FDA in Action

FDA in Action

Author: Sarah M. Aldridge, MS

The US Food and Drug Administration (FDA) has been busy, rubber-stamping several drugs that promise to improve the lives of people with bleeding disorders. With the July 2015 FDA approval of ­Bristol-Myers Squibb’s Daklinza™ and AbbVie’s Technivie™, many patients with genotypes 3 and 4 can also look forward to putting hepatitis C (HCV) behind them. Further, people with hemophilia A with inhibitors may be eligible for a new drug that won’t tax their veins.

HCV drugs for genotypes 3 and 4

Daklinza contains daclatasvir, an NS5A inhibitor, which prevents RNA replication and virus assembly. It is prescribed with Gilead’s Sovaldi®, which contains sofosbuvir, a polymerase inhibitor that prevents HCV from reproducing. Daklinza is the first all-oral treatment regimen for people with HCV genotype 3, without the need for co-administration of interferon and ribavirin. Genotype 3 is the second most common type of HCV, occurring in 12% of the population. It is considered difficult to treat and is aggressive, rapidly progressing to liver disease and cancer.

Daklinza’s clinical trials included patients who were treatment-naïve (not treated previously) and treatment-experienced (those who failed previous drug regimens). In the treatment-experienced group without cirrhosis, 86% achieved sustained virologic response (SVR, an indication they had cleared the virus 12 weeks after treatment ended) vs. 63% SVR in those with cirrhosis. The most common adverse effects were headache, fatigue, nausea and diarrhea. Daklinza’s label will carry a warning about drug interactions, including taking sofosbuvir with amiodarone (a drug that treats heart arrhythmias), which can cause a serious slowing of the heart rate.

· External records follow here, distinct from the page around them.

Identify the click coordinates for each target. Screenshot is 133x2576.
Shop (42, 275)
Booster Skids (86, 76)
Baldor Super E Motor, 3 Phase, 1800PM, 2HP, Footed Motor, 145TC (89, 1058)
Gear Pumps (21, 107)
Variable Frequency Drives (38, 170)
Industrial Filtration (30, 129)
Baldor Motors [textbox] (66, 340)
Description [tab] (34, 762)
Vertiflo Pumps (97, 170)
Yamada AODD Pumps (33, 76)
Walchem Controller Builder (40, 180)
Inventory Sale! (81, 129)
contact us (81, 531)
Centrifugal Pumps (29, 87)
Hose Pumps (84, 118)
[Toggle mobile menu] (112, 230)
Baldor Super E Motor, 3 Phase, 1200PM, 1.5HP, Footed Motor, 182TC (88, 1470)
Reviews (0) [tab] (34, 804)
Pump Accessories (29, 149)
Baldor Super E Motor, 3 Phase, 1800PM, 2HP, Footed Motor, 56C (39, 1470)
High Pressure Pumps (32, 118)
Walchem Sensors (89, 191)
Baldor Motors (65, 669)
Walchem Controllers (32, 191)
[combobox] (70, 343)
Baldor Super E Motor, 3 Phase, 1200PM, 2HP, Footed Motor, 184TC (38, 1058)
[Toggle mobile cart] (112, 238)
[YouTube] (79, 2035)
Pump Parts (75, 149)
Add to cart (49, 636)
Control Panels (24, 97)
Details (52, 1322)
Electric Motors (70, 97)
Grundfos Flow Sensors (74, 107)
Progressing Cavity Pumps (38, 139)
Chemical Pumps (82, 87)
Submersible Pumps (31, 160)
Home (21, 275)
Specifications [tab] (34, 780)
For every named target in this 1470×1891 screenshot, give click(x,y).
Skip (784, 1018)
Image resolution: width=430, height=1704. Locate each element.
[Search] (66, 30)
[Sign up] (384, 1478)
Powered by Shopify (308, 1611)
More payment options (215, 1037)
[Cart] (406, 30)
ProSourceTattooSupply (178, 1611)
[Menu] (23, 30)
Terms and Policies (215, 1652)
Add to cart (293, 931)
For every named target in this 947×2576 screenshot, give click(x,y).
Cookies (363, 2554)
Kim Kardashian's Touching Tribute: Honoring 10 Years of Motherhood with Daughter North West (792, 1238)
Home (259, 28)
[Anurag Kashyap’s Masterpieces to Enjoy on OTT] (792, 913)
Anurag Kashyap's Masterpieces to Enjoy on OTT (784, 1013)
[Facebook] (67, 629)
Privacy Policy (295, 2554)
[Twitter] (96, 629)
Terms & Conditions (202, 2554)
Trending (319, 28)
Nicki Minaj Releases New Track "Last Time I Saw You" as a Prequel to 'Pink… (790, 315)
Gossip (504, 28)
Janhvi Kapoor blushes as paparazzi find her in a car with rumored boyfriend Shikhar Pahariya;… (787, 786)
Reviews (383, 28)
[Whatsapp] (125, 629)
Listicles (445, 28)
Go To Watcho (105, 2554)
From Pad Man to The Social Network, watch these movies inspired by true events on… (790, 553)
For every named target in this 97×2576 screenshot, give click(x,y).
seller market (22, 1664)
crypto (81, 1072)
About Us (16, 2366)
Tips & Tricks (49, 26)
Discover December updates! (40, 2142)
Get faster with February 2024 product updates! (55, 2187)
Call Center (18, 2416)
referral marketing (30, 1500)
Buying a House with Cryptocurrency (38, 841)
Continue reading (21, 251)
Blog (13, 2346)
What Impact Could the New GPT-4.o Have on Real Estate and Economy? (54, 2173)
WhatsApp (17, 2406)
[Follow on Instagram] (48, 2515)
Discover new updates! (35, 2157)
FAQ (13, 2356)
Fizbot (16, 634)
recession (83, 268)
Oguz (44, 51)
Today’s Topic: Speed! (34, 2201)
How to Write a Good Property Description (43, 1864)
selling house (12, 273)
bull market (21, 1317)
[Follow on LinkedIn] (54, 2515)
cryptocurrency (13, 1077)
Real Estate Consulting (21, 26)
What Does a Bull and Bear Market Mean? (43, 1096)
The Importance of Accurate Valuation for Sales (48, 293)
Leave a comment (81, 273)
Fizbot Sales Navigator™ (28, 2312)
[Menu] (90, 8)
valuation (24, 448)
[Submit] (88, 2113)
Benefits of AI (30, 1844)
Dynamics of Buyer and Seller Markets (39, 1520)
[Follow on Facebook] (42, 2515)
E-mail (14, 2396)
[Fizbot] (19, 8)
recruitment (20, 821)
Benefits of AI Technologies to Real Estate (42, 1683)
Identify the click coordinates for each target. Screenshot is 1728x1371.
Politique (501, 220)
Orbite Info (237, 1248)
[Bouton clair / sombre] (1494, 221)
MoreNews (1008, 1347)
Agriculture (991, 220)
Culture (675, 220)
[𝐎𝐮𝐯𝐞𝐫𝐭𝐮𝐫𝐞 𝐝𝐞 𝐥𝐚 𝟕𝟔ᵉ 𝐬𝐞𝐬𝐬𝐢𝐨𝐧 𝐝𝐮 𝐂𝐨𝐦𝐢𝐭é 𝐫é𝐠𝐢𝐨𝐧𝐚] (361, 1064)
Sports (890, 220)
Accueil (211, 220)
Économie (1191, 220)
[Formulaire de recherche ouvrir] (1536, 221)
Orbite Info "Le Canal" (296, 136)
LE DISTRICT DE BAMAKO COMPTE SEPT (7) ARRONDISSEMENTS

Technivie is a daily tablet containing ombitasvir, paritaprevir and ritonavir, the three drugs in AbbVie’s Viekira Pak™ (for HCV genotype 1). It is taken in combination with a twice-daily regimen of ribavirin by patients with HCV genotype 4 who do not have cirrhosis. Technivie is the first noninterferon-containing treatment for these patients.

The direct-acting antivirals in Technivie tackle HCV at different phases of its life cycle. Paritaprevir and ritonavir are protease inhibitors; ombitasvir is an NS5A inhibitor.

In clinical trials of Technivie on 135 adults, 100% of the patients on the full regimen experienced SVR; 91% of patients on Technivie without ribavirin achieved SVR. The study included treatment-naïve patients and treatment-experienced patients who had failed previous regimens with interferon and ribavirin. Side effects included weakness, fatigue, nausea and insomnia, but no patients discontinued the study. Technivie will come with a warning about elevated liver enzymes. This adverse effect was most common in women on contraceptives containing ethinyl estradiol. Note: On October 22, 2015, the FDA issued an update stating that AbbVie’s Technivie and Viekira Pak will both be required to state on the label that serious liver injury can occur in people with advanced liver disease, specifically cirrhosis. So far, only 26 cases have occurred worldwide, typically within the first 1–4 weeks after beginning treatment.

Subcutaneous inhibitor therapy on its way

The needs of patients with inhibitors are prompting drug development in creative new ways. In September, the FDA granted breakthrough therapy (BT) designation for Genentech’s ACE910, a subcutaneous (under the skin) therapy for people with factor VIII (FVIII) and an inhibitor.

In 2012, the FDA created the BT designation to put drugs on a faster track for review and acceptance. BT-designated drugs are required to treat serious or life-threatening diseases. They must provide preliminary data showing significant improvement over existing medications.

ACE910 is a monoclonal antibody that binds to factors IXa and X, imitating the function of FVIII. In phase I studies, the subcutaneous weekly dose was effective as a prophylactic treatment for people with severe hemophilia A with or without inhibitors. The study results were presented at the 56th Annual Meeting of the American Society of Hematology (ASH) in San Francisco in December 2014. In all three arms of the study, the annualized bleeding rate (ABR) declined by 64.7%–100%, 88.9%–100% and 100%, respectively.

Phase 3 trials in adults with inhibitors launched in November 2015. Studies in pediatric patients will begin in 2016.